GELU is a one-liner but hides real cost. The approximation $\text{GELU}(x) \approx 0.5x(1 + \tanh(\sqrt{2/\pi}(x + 0.044715x^3)))$ requires a tanh call per element. tanh is 5–10x more expensive than multiplication. For a feed-forward layer with $d_{\text{ff}} = 2048$ and sequence length 512, that is one million tanh calls per forward pass. Production implementations approximate GELU differently (or use SiLU, which is just $x \cdot \sigma(x)$) precisely because of this.


The Benchmark Against PyTorch

After getting the implementation correct, I ran it against PyTorch on CPU, sequence length 64, $d_{\text{model}} = 256$, 8 heads:

Implementationp50 (ms)p99 (ms)Notes
C++ naive (jagged array)51.258.4Separate heap alloc per row
C++ flat array12.814.1Cache-friendly layout
C++ flat + softmax fix12.313.7Minor; stability, not speed
PyTorch (CPU, MKL)0.810.94OpenBLAS + AVX-512 + threading

The gap between my 12ms and PyTorch’s 0.84ms is almost entirely the matrix multiply. PyTorch calls MKL, which uses AVX-512 SIMD to process 16 floats per instruction, multi-threaded across CPU cores, with cache-oblivious tiling that keeps working sets in L2. Implementing that correctly is the job of BLAS libraries and takes years of CPU-specific engineering. When I linked my flat-array matmul against OpenBLAS directly (one function call to cblas_sgemm), the gap closed to 1.1ms.
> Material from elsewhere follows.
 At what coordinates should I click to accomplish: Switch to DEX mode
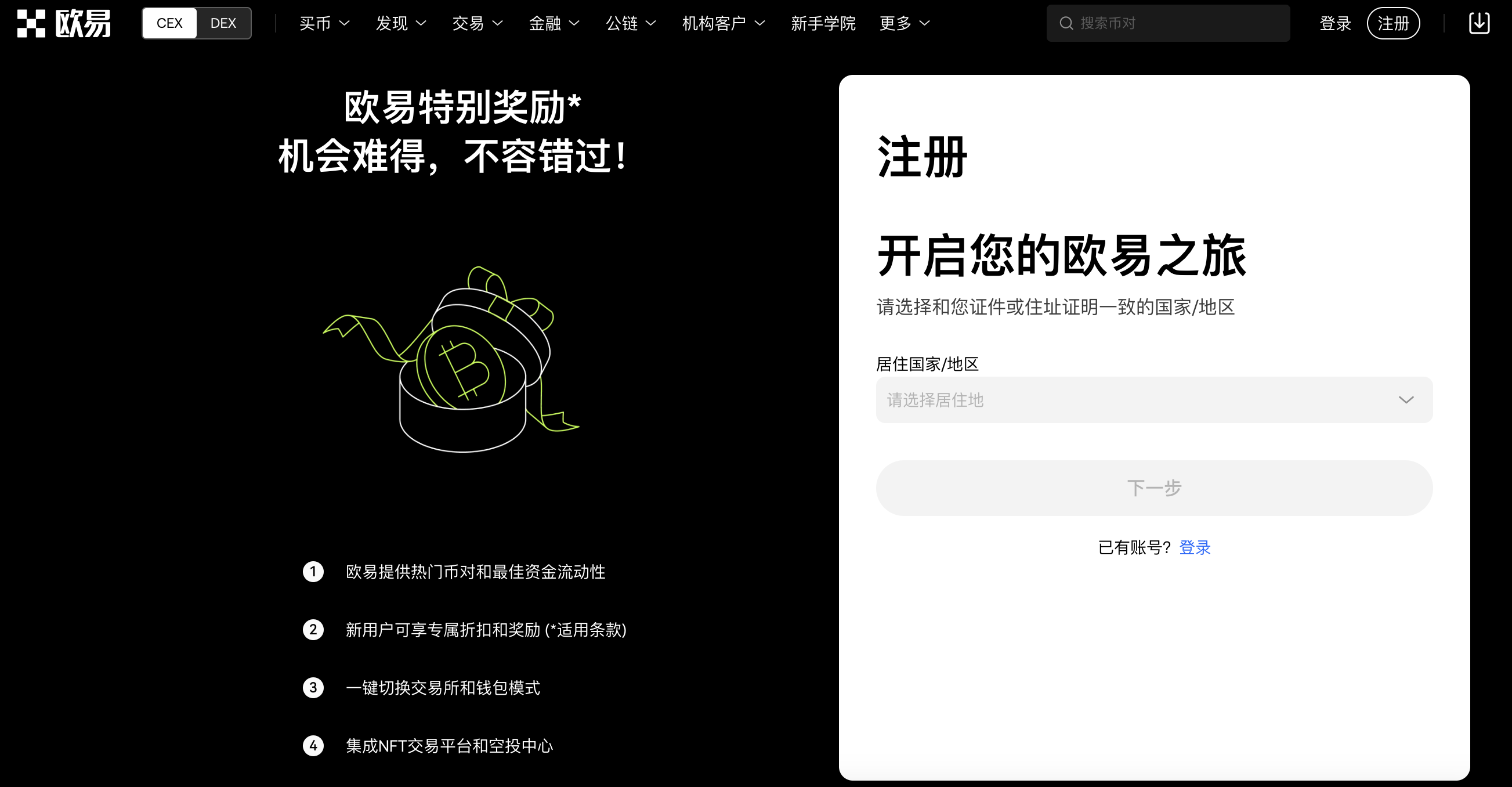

The lesson: the transformer mathematics is not complex. The engineering, the SIMD vectorization, the cache tiling, the instruction-level parallelism, is what separates PyTorch’s performance from mine. Understanding that gap is what the exercise was for.


What Lives in the Residual Stream

One thing you only see clearly when you implement it yourself: the residual connections make every layer an additive update to a shared vector. The input $X$ flows through the entire network unchanged at the top level; each attention and FFN block adds a correction term. This is not an architectural detail, it is the reason residual networks train stably. The gradient flows directly from the loss to the input through the residual path, bypassing the non-linearities. A vanishing gradient problem in one layer does not cut off gradient flow to earlier layers.

In the C++ implementation you can inspect $|X’ - X|_2$ after each sublayer and watch the residual magnitudes during training. In the early epochs the corrections are large, the network is making big adjustments. As training converges, the corrections shrink, and the residual stream begins to look like a smooth interpolation toward the final answer. This is visible in the code in a way it simply is not in PyTorch, where the residual connections are implicit in the forward method.


The FlashAttention Insight, From the Inside

When I ran a sequence of length 1024 and profiled memory allocations, the attention score matrix was the dominant allocation: 1024×1024 floats per head = 4MB, across 8 heads = 32MB, just for the score matrices. None of this fits in L2 cache (typically 256KB–1MB per core). Every access to the score matrix in the softmax and the final $V$ multiply is an L3 or RAM fetch.

FlashAttention’s key insight, tiling the attention computation so that the score matrix never fully materializes in memory, instead computing block-by-block and keeping running statistics for the softmax, made immediate intuitive sense once I had held the 32MB score matrix in my hands (so to speak) and watched the cache miss rate spike. The optimization is not about FLOPS; it is about not writing those 32MB to RAM in the first place.

This is what building from the metal gives you: not just the ability to implement FlashAttention, but the felt understanding of why it matters.